- Supplied text
BEGIN
Not all in the mind

April 28, 2000

Exam stress and mounting debts are leading to depression among students, writes Jennifer Currie.

Depression is one of the most misunderstood medical conditions, despite the fact that it affects one in four people and is thought to be the reason for more than 70 per cent of the 6,000 suicides that take place in the UK every year.

According to the Depression Alliance, the UK charity for people with depression, young people - including students - now account for a large proportion of this national total because of heavier financial and emotional burdens.

Its survey of 1,069 people aged between 15-34 reveals that one in three think they have already suffered from depression, while nearly half admit to knowing someone who has either contemplated or committed suicide.

Antony Tiernan, campaigns manager for the Depression Alliance, believes that a growing number of students turn to suicide or decide to harm themselves to escape worries caused principally by exams or mounting debts. "Depression is seen as a sign of weakness by many people, including those suffering from it, so they won't talk about it. It has to be understood as being much more than a phase that we all go through," he said. "Lecturers and teachers need to be able to identify the symptoms during the early stages."

"A stigma surrounds depression because people can't see it," Mr Tiernan explained. "Unlike a broken leg, you don't know how long it is going to take to heal, and what people don't know about, they tend to fear."

What concerns organisations such as the Depression Alliance is that information on student mental health is vague and subject to misinterpretation.

In order to fill in this information gap, Gill Kester, head of health studies at University College Chichester, has been commissioned to lead the first UK-wide study into the incidence of student death and self-harm, by the Committee of Vice-Chancellors and Principals and the Standing Conference of Principals. "Some institutions have compiled their own reports, but nobody knows what the overall number of suicides in higher education is. Part of the problem is that suicide is not a diagnosis, it is a legal decision made by a coroner," Dr Kester said.

"In a year, we hope to have a baseline database providing incidence rates from institutions all over the country, together with details of the support services that are currently offered by universities. I don't yet know how easy or difficult this will be, but I hope people will see the logic behind this initiative. We can't devise the strategies we need without this kind of information and it simply doesn't exist at the moment."

The CVCP has timed the launch of this study to coincide with the publication of its student mental health guidelines. Designed to help universities and colleges care and provide for students with mental health problems, the guidelines also come as a response to the perception that the number of student suicides is on the increase.

A CVCP spokesperson said: "There is no firm evidence yet that this is a growing problem in universities. We are working on the basis that going to university does not make students commit suicide."

The guidelines encourage universities to promote higher education as a means for students to ward off stress and depression.

"There is a challenge to institutions to help students capitalise on the positive mental health benefits of higher education, while identifying and providing appropriate support to those who are vulnerable to its stresses," the guidelines state. A sense of personal achievement, creativity and increased self-esteem are all put forward as fringe benefits of an undergraduate degree programme. And the guidelines stress that staff training programmes relating to mental health problems should be made mainstream requirements. The CVCP also recommends that internal task groups should be set up to tailor the guidelines to fit individual institutions.
END
- Questions to answer
• 1. Translate this sentence from the article on student depression into Spanish: "The guidelines encourage universities to promote higher education as a means for students to ward off stress and depression."
• 2. Retype the stretch of the article on student depression from "April 28, 2000" through "and emotional burdens.".
The records that come next are from a different source than the article on student depression.

- Extracted entries
BEGIN
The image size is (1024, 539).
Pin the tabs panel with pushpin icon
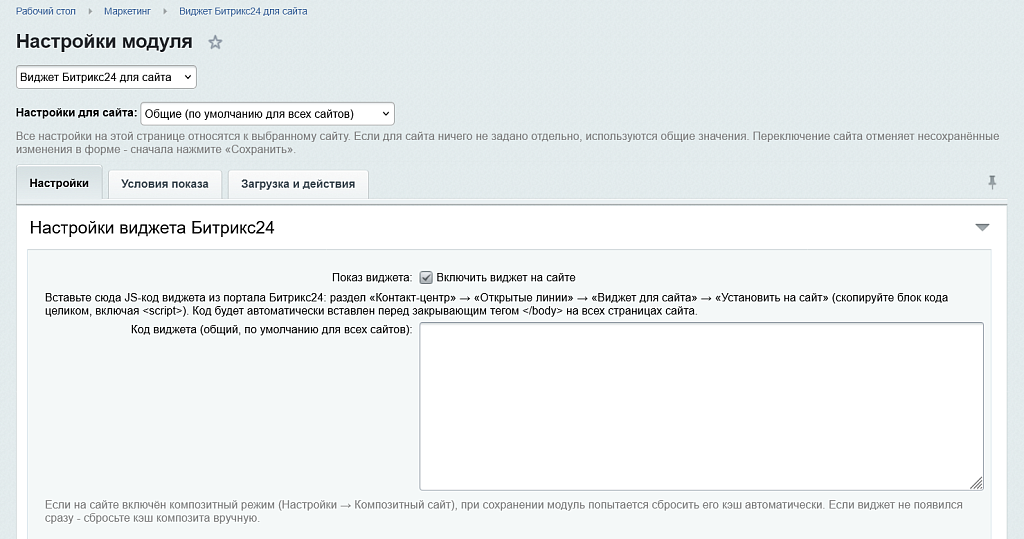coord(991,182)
END
BEGIN
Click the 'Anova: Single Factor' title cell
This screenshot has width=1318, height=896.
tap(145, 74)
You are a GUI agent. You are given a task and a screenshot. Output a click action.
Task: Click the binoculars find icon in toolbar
END
- Answers per task
• 1. Las directrices animan a las universidades a promover la educación superior como un medio para que los estudiantes se protejan del estrés y la depresión.

• 2.
April 28, 2000

Exam stress and mounting debts are leading to depression among students, writes Jennifer Currie.

Depression is one of the most misunderstood medical conditions, despite the fact that it affects one in four people and is thought to be the reason for more than 70 per cent of the 6,000 suicides that take place in the UK every year.

According to the Depression Alliance, the UK charity for people with depression, young people - including students - now account for a large proportion of this national total because of heavier financial and emotional burdens.